SOMOS NATURALMENTE EGOÍSTAS?

Se os biólogos não confiam muito na noção de “natureza humana”, os filósofos não vêem nenhum problema em oferecer opiniões bem definidas sobre esse tema. O filósofo inglês do século XVII, Thomas Hobbes, por exemplo, estava convencido de que os seres vivos são fundamentalmente egoístas e de que o verdadeiro altruísmo está excluído do comportamento humano. Para ele, qualquer coisa que lembrasse altruísmo não seria mais do que mero egoísmo vestido de bons sentimentos. Em certa ocasião, no fim de sua vida, foi surpreendido ao oferecer ajuda a um mendigo. Quando lhe perguntaram se tinha ou não realizado um ato altruísta, ele respondeu: “Não, o sofrimento desse homem me fez sofrer, e ao aliviar o seu sofrimento aliviei o meu”. Não há dúvida de que o conceito de pecado original, que é peculiar à civilização cristã – juntamente com o sentimento de culpa de que está embuído até as entranhas -, não é estranho a essa maneira de pensar. De fato, ele teve uma influência considerável sobre a esfera intelectual do Ocidente, e ainda hoje desempenha um papel que não podemos ignorar, mesmo entre aqueles que não falam a partir de uma perspectiva religiosa.

Muitos teóricos da evolução sustentaram por muito tempo que os genes responsáveis pelo comportamento egoísta teriam mais probabilidade de ser transmitidos para as gerações seguintes. Como os indivíduos portadores desses genes sistematicamente dão prioridade aos seus próprios interesses em vez dos interesses alheios, argumentam, eles teriam maior chance de sobreviver e de se reproduzir do que os altruístas. Essas duras afirmações têm sido abrandadas nos últimos anos e hoje admite-se que os comportamentos de cooperação, aparentemente altruístas, podem ser úteis para a sobrevivência e a proliferação das espécies.

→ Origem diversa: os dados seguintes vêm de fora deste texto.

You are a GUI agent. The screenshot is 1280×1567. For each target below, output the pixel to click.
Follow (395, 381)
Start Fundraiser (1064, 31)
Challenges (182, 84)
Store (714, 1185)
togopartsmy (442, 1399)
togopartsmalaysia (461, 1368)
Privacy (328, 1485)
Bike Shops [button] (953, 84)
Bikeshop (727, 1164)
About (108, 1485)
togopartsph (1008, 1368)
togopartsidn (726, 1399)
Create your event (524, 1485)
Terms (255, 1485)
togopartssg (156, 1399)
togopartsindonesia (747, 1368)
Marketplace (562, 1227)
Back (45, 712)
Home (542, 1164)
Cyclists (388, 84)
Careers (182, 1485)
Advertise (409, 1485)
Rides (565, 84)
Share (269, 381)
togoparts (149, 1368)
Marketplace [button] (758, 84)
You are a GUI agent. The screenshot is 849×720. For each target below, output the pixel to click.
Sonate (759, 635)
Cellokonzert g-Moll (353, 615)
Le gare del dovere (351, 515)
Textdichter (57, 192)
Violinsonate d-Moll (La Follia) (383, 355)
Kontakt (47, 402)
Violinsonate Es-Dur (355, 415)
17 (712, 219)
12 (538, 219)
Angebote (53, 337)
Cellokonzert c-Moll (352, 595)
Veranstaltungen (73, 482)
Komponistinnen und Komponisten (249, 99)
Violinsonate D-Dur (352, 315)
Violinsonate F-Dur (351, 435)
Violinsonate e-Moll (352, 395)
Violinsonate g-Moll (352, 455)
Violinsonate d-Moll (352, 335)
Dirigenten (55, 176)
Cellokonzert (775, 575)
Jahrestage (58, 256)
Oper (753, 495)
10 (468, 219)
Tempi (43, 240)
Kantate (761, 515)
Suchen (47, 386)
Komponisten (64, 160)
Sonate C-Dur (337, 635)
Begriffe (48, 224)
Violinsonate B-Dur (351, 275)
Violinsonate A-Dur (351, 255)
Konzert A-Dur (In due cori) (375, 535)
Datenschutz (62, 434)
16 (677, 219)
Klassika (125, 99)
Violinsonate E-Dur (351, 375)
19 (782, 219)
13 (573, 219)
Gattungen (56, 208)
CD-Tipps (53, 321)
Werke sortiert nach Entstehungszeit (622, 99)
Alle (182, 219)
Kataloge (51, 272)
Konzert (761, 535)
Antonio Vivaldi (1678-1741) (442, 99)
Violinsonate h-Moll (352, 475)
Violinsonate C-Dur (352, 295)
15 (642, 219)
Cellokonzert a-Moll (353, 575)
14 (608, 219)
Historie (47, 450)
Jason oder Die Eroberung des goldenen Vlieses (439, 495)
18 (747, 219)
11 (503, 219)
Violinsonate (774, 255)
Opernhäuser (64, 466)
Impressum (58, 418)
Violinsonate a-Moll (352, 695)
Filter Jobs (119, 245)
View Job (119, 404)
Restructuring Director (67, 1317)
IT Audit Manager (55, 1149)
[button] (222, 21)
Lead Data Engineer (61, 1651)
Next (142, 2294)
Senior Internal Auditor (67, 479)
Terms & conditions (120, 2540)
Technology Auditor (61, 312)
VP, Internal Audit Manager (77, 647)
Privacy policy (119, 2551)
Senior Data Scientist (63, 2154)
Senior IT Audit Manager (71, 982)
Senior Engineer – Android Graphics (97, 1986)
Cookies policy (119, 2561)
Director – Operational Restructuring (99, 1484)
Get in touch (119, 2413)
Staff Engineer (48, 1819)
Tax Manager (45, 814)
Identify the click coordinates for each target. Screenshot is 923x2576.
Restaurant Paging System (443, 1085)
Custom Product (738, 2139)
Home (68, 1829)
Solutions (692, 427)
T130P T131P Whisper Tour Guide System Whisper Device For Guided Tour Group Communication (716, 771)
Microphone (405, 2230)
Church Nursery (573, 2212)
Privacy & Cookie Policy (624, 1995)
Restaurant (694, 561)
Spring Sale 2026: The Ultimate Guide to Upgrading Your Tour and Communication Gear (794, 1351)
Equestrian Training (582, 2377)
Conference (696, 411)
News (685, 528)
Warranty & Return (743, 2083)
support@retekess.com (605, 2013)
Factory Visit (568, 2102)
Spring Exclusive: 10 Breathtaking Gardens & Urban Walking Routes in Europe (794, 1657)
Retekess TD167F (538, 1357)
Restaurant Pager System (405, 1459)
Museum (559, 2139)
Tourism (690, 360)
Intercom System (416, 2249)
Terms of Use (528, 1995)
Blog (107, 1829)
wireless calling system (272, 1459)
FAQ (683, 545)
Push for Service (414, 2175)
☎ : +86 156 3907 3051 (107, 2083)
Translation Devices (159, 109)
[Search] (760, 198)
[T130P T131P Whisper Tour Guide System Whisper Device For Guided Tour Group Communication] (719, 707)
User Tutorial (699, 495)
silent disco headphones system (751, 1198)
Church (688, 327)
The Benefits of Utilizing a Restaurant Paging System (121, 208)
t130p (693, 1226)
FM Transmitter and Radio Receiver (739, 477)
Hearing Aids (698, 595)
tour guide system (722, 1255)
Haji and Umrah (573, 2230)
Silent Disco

O filósofo da ciência Elliott Sober, por exemplo, mostrou por meio de modelos muito convincentes que indivíduos altruístas e isolados, quando têm contato com indivíduos egoístas e violentos, são dominados e desaparecem com rapidez.  De modo inverso, se esses altruístas se agrupam e cooperam uns com os outros, levam uma vantagem evolucionária inegável sobre os egoístas, que também lutam entre si e, portanto, podem lentamente desaparecer da população.

Segundo o filósofo holandês Han de Wit, a vulgarização das ideias científicas a respeito da seleção natural e os “genes egoístas” levou-nos, em certos momentos, a “conferir um status quase existencial ao egoísmo: ele faz parte do homem […]. O ser humano acaba sempre por dar prioridade ao seu interesse pessoa, apesar de tudo e de todos. Nessa ótica, uma explicação da ação humana só pode ser aceitável se atribuir importância crucial ao interesse pessoal”. 6 Para o sociólogo Garett Hardin, a regra fundamental que decorre disso é: “Nunca peça a alguém para agir contra o seu próprio interesse.” 

UM ALTRUÍSMO VERDADEIRO

As pesquisas contemporâneas da psicologia do comportamento mostraram um quadro bem diferente desse. O psicólogo Daniel Batson escreve: “Nos últimos quinze anos, outros psicólogos sociais e eu conduzimos mais de vinte e cinco experimentos, concebidos para testar a natureza da motivação de ajudar os outros evocada pela empatia. OS resultados desses experimentos dão sustentação à hipótese da empatia-altruísmo. Nehuma das explicações que lança mão do egoísmo como hipótese recebeu suporte significativo”.  O altruísmo genuíno, motivado por nenhuma outra razão senão o bem dos outros, apesar de tudo, é possível.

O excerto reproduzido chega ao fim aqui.